Windows 8.x’s market share really is closing in on Windows XP’s

Tuesday, November 25, 2014





Normally around the first of the month, we publish a post looking at the usage share of operating systems and Web browsers. But our post this month has been delayed because of unresolved questions about the data source we normally use.
The data shows a huge leap for Internet Explorer 11 and Windows 8.1 (up about seven percentage points each), at the expense of Internet Explorer 8 and Windows XP (down by about the same margin). So at the time it came in, we refrained from publishing because we that felt such a large swing in a single month was implausible.
Since then, Net Applications, the company that collects the data, has provided a little information on what happened. Net Applications differs from most other browser usage sites by attempting to correct for certain data collection imbalances. Browser usage shows various kinds of national trends. A site that has an overwhelming majority of US visitors might provide useful data on browser usage in the US, but it will offer little insight into browser usage in China, for example. Extrapolating worldwide estimates from this data would then be problematic because the usage patterns in the rest of the world do not match those of China.
Net Applications tries to make up for these sampling concerns by scaling the raw proportions by estimates of the Internet-using population in each country.
So what happened in October? Net Applications writes:
A group of large Chinese publishers with a very large number of visitors per day had audiences heavily skewed towards Windows XP (nearly 100 percent XP). In researching the nature of the sites, we determined they were not appropriate for our network. We removed those publishers ourselves, which caused the shift since Chinese traffic is weighted higher due to lower coverage. The current data set is more accurate than in the past due to this.
Why these publishers have been deemed "not appropriate" is less clear. The company has told us that reasons for exclusion include targeting a specific technology (in other words, if a site is onlyaccessible in Internet Explorer 6, it shouldn't be included in the data, as obviously its sampling will not be representative of normal usage), and high traffic from "bots, toolbars, or other automated methods."
Unfortunately, the company won't be more specific and has not provided updated data for previous months to accommodate this change. As a result, October appears to show a massive swing that is masking the true movements.

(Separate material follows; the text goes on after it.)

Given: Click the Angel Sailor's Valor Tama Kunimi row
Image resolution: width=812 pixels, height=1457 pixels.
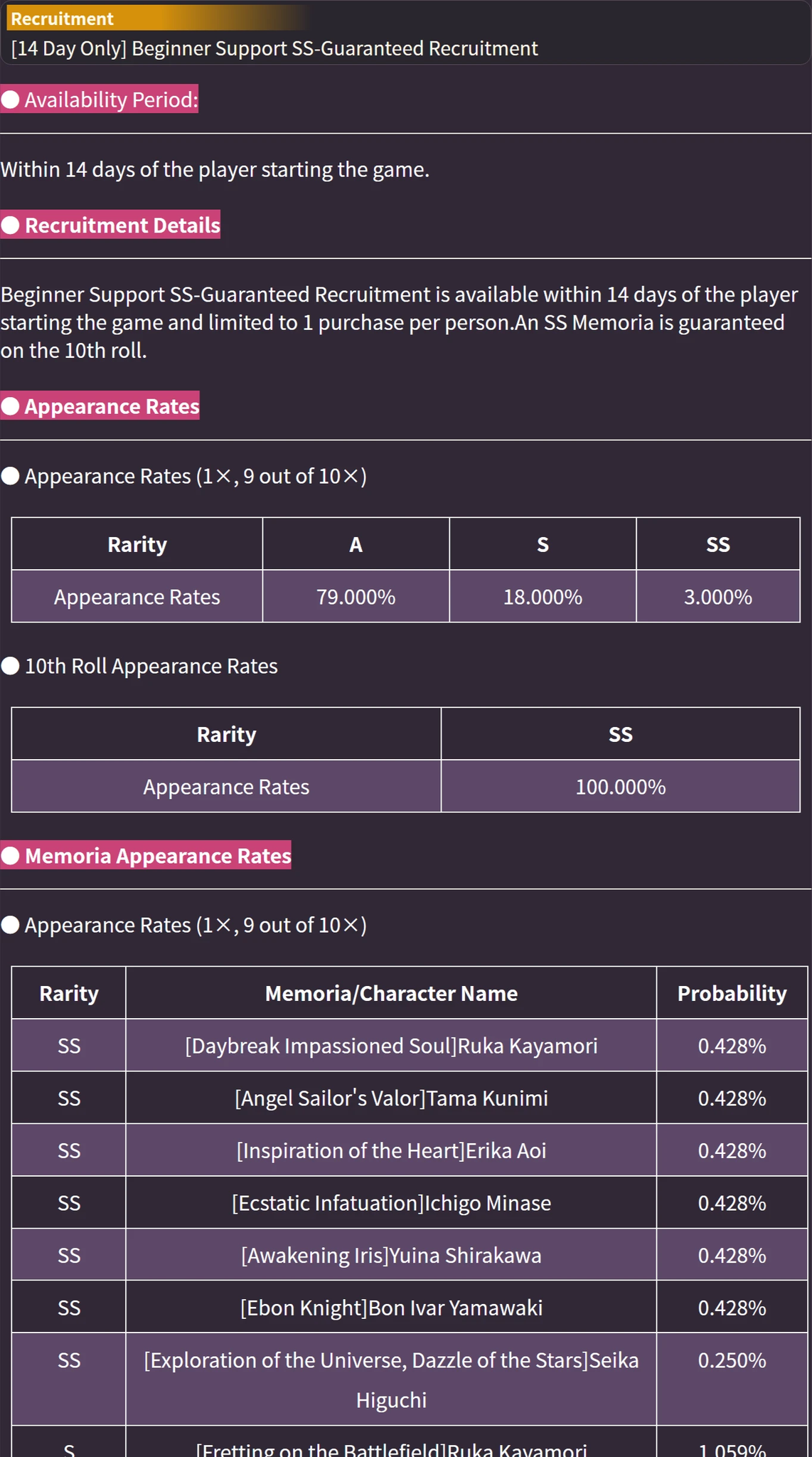Looking at the screenshot, I should pyautogui.click(x=410, y=1098).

Surprisingly, even with the large swings, we see for Internet Explorer versions and Windows versions, the overall trends are little altered. Internet Explorer is up 0.12 points, Firefox down 0.27 points, Chrome up 0.06 points, and Safari up 0.09 points.




In mobile, the move from Android Browser to Chrome is continuing. Safari is up 0.41 points, Chrome is up 0.69 points, and Android Browser is down 1.56 points. Opera Mini also rose, gaining 0.45 points.




Obviously the big change here is the much greater representation of Internet Explorer 11. In what can only be good news for Web developers and the Web as a whole, the Chinese adjustment has made Internet Explorer 11 the most widely used individual browser version on the Web. Internet Explorer 6 is also much closer to obliteration than it previously appeared.




The operating system usage similarly shows a big swing from the data collection changes. With Windows XP and Windows 8.1 both showing big corrections—the former down by 6.69 points, the latter up by 4.25 points—Microsoft's latest operating system is looking quite a bit healthier. Its share is finally close to passing that of the 2001 relic.